Per
Henny Delgado
Pelikaanallé 24
Grothenburg
Gobshejm, 7 ottobre
Cara Henny,
ti ringrazio della tua lunga lettera, che ho letto – ti assicuro – con grande piacere. Non aver paura di raccontare, era proprio questo il rapporto che avevamo un tempo con le parole: tu ne usavi cento dove io ne usavo dieci.

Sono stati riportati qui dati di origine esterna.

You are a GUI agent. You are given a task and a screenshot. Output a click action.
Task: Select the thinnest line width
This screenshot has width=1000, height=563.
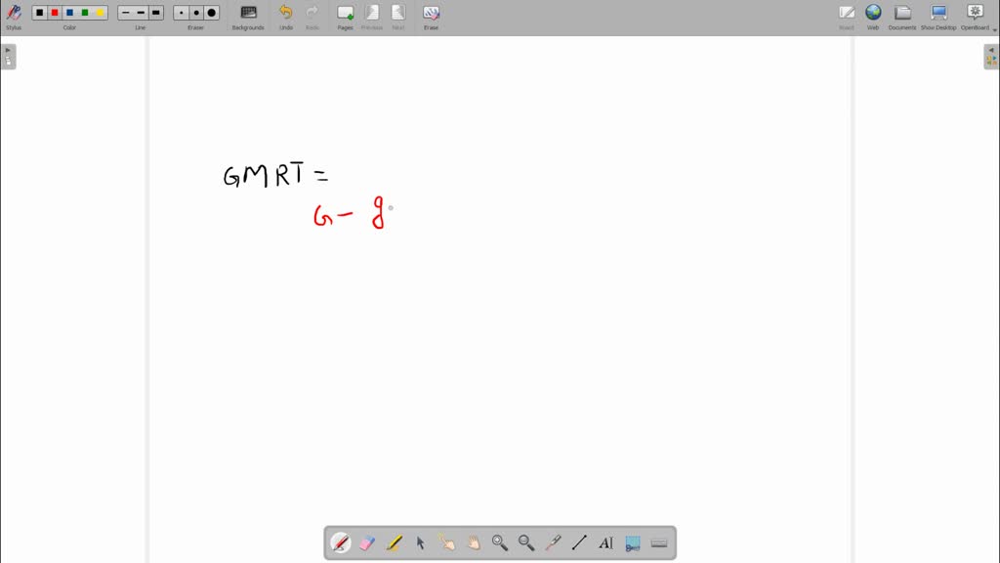point(126,13)
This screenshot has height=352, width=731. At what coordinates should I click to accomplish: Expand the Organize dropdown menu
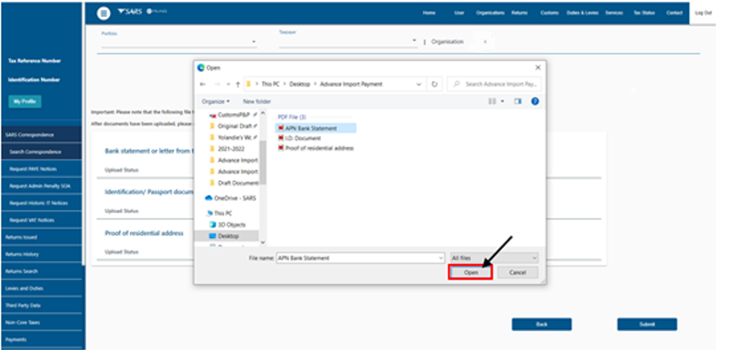(x=215, y=102)
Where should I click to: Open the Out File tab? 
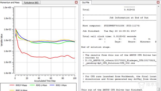[86, 3]
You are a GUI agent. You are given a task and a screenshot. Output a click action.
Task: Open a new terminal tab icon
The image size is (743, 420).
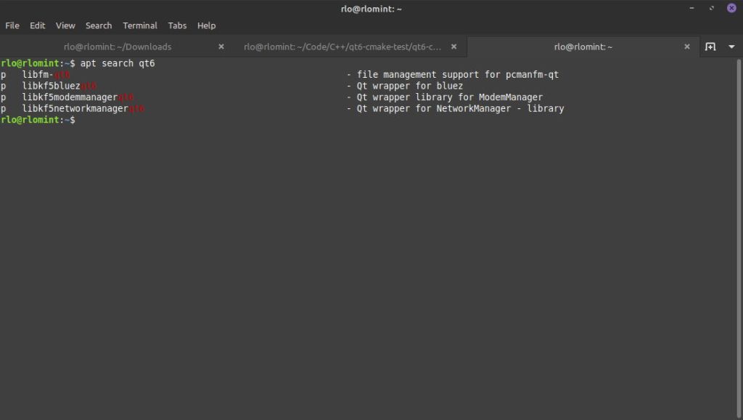point(710,47)
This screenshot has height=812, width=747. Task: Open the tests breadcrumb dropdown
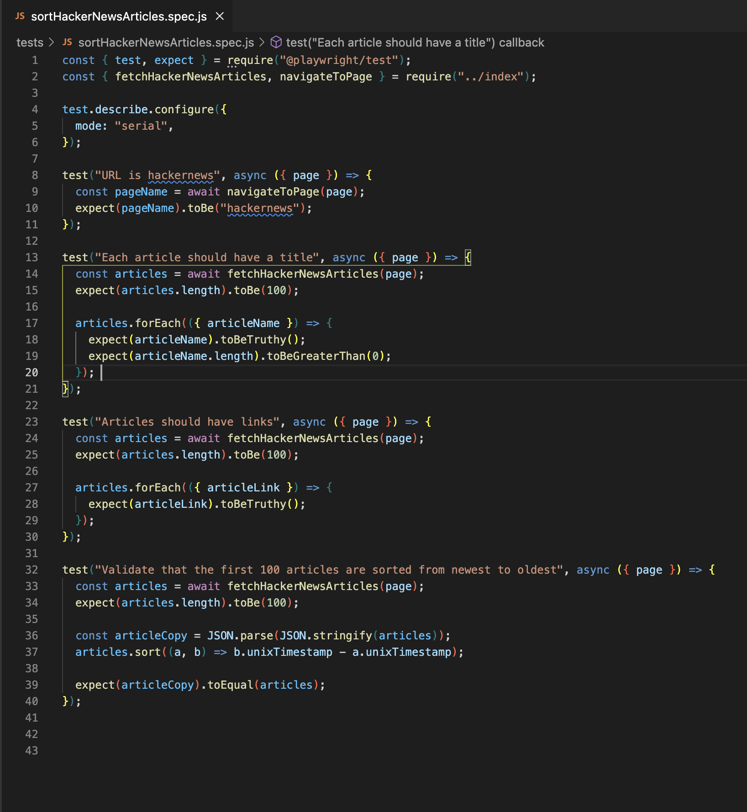tap(29, 42)
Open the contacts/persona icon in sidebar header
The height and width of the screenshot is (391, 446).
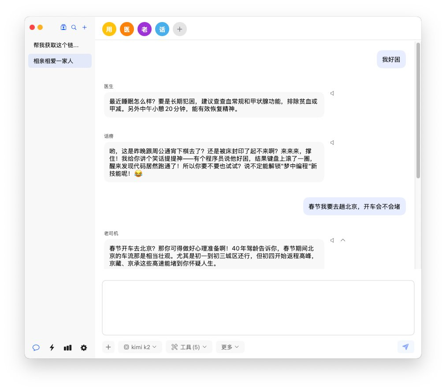tap(63, 27)
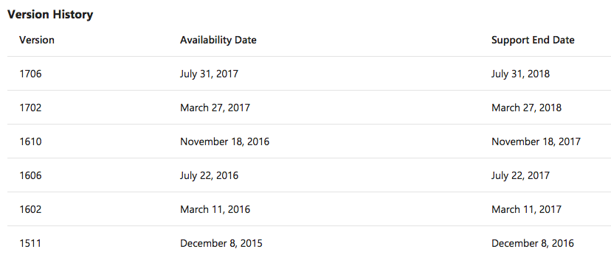Image resolution: width=611 pixels, height=266 pixels.
Task: Select version 1602 cell
Action: 30,209
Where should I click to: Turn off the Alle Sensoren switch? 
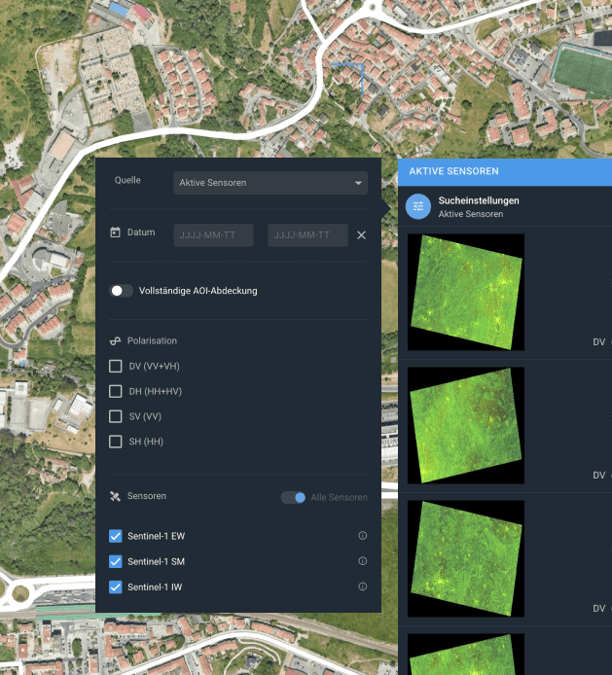pyautogui.click(x=293, y=498)
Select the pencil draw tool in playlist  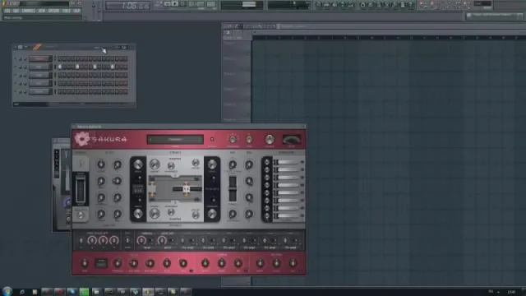pos(236,26)
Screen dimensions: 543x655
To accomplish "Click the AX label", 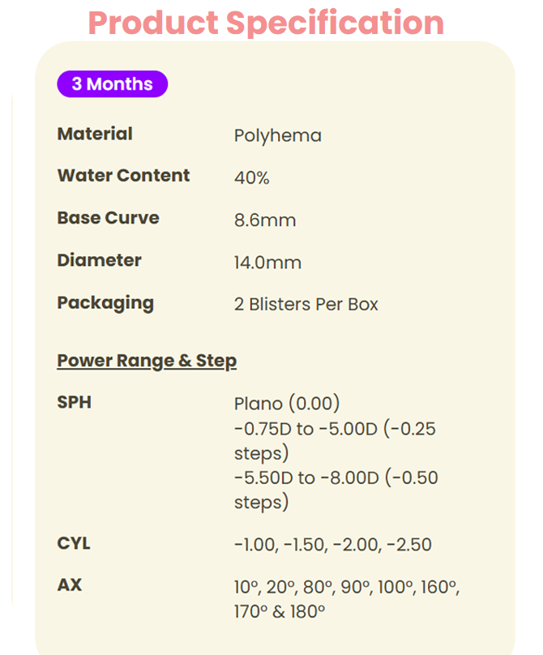I will (x=70, y=584).
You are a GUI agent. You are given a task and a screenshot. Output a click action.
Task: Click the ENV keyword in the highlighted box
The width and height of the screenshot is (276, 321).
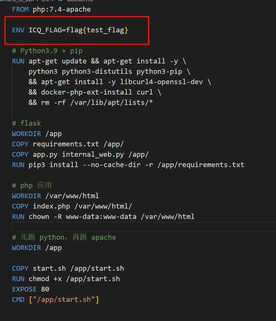tap(18, 30)
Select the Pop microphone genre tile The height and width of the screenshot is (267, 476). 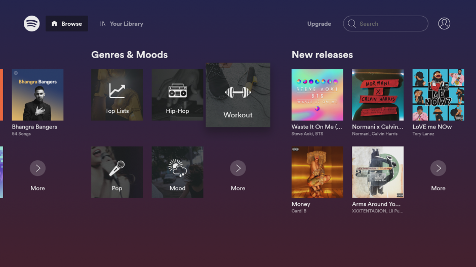[117, 172]
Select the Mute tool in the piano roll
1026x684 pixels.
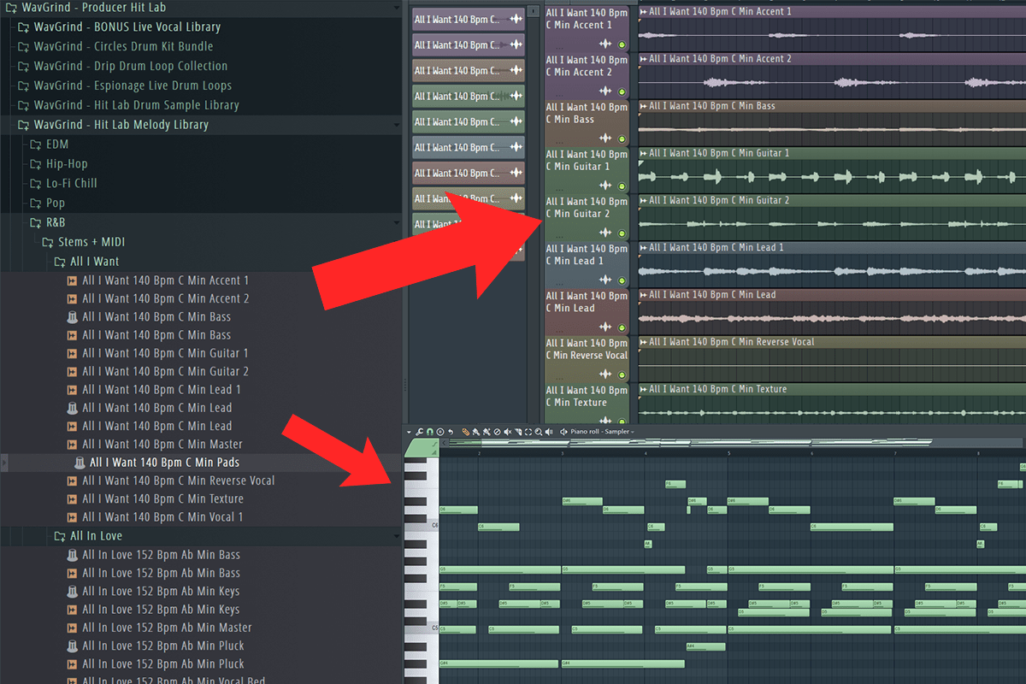pyautogui.click(x=508, y=432)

E non credere che non capisca, anche se manchi la capocchia del chiodo di qualche centimetro, è davvero fantastico averti ritrovata.
In effetti è probabile che siamo a metà del cammin di nostra vita, e tenuto conto di questo e della morte di Erich, mi pare un buon momento per fare il punto della situazione.
Per quanto mi riguarda, non ho da raccontare quanto te, poiché non ho una famiglia. Erich aveva dei figli già grandi quando ci siamo conosciuti, e decidemmo quasi subito di non metterne altri a questo discutibile mondo. Negli ultimi otto anni, da quando ho completato la mia tesi di dottorato, ho lavorato all’università di H-berg, che si trova a non più di sette o otto chilometri da qui, e mi sono trovata a mio agio nel mondo accademico fin dal primo momento. Da qualche semestre ho preso in mano i corsi che mi stanno più a cuore – il Romanticismo e il romanzo inglese dell’Ottocento – e proprio come te, cara Henny, sento di avere un compito da portare a termine nella vita, anche se non avrò mai figli e dunque non potrò far proseguire la stirpe.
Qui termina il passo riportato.